First, he’s rebuilding Organizing for Action (OFA, formerly Obama for America). As Politico reports, “No longer about backing up Obama’s agenda in the White House, [OFA] will be a nexus for training activists and candidate recruitment. … [I]ts Chicago headquarters has been filling up with new hires, including several old campaign aides, who are planning to focus on the mechanics of campaigns, from running Obama-style persuasion programs, integrating data and running paid canvassing operations. Though the first goal is designing the program for what they’ll aim to make hundreds of workshops nationwide, there’s already talk about moving toward endorsing candidates.”
But one organization is hardly enough when your failed legacy is at stake.
So, second, there’s also the National Democratic Redistricting Committee (NDRC), developed, again as Politico reports, in “close consultation with the White House.” NDRC’s name sounds innocuous enough, but its intent is far less so. Basically, NDRC wants to engineer the redrawing of legislative districts after the next census to ensure Democrats get in office. Of course, NDRC spins it more innocently. Its chair — none other than former Attorney General Eric Holder — said, “American voters deserve fair maps that represent our diverse communities — and we need a coordinated strategy to make that happen. This unprecedented new effort will ensure Democrats have a seat at the table to create fairer maps after 2020.”
The genesis of this spin — and of NDRC itself — is that Democrats love to cry “gerrymandered!” whenever election results don’t favor them, which, lately, has been often. Even when data shows voter sentiment, not district lines, is to blame for Democrat losses — well, as we know, facts don’t matter to the Left.
And for Obama, when the party you helm loses 1,000 seats nationwide under your steerage, you’ve got to find a scapegoat. Those doggone district lines are just the thing. So, as White House political director David Simas declared, “Where [Obama] will be most politically engaged [post-presidency] will be at the state legislative level, with an eye on redistricting after 2020.”
If it’s not redistricting, it’s Fox News and Rush Limbaugh, whom Obama’s blames for screwing up his messaging. Thus, there are rumors that Obama might launch some kind of news or information network. As if he doesn’t already have the entire Leftmedia Super PAC at his disposal. And he’s not without experience in this. Remember the short-lived and widely mocked “AttackWatch” website Obama for America launched in 2012?

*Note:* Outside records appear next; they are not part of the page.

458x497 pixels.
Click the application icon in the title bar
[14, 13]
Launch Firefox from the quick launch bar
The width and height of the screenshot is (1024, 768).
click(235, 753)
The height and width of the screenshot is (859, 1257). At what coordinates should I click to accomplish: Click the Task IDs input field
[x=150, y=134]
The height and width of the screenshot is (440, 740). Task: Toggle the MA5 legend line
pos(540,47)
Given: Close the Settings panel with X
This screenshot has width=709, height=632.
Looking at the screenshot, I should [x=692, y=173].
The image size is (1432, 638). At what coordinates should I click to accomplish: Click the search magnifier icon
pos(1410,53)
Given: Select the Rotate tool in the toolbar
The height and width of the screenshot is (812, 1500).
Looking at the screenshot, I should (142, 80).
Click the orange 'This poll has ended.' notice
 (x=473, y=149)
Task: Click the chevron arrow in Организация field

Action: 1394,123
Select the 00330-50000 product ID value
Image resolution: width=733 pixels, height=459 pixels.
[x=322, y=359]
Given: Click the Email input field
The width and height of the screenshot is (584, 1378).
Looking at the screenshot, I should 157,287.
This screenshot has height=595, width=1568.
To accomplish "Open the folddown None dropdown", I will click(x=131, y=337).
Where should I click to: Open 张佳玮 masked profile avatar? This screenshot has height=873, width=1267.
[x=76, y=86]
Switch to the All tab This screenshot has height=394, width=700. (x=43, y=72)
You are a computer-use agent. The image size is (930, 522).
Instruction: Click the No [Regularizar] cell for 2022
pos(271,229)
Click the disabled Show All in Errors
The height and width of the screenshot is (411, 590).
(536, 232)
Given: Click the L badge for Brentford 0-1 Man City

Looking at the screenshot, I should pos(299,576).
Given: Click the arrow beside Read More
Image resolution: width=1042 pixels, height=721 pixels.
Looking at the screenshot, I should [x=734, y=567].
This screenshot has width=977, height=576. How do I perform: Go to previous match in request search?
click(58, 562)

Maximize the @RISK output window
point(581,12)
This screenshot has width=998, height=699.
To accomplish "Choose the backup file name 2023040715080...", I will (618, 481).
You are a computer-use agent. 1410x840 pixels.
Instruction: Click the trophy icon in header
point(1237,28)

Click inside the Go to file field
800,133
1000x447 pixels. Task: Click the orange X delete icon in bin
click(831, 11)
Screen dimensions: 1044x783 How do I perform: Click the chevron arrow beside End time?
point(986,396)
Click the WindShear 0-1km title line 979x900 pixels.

Truth be told, party losses aside, Obama’s legacy among liberals is likely secure enough. After all, as The Washington Post predicts, despite any temporary liberal discontent with the outgoing Obama, “the mind gravitates away from remembering specific policies or events toward something more impressionistic.” Of course, for the Obama-adoring Post, such gravitationally induced policy amnesia has been pretty much immediate.
Still, Obama isn’t taking any chances. And while during his farewell address, he publicly calmed chants of “Four more years” with “I can’t do that,” internally, he was no doubt digging in his perpetual campaign heels, personalizing his campaign mantra, and forewarning, “Yes, I can.”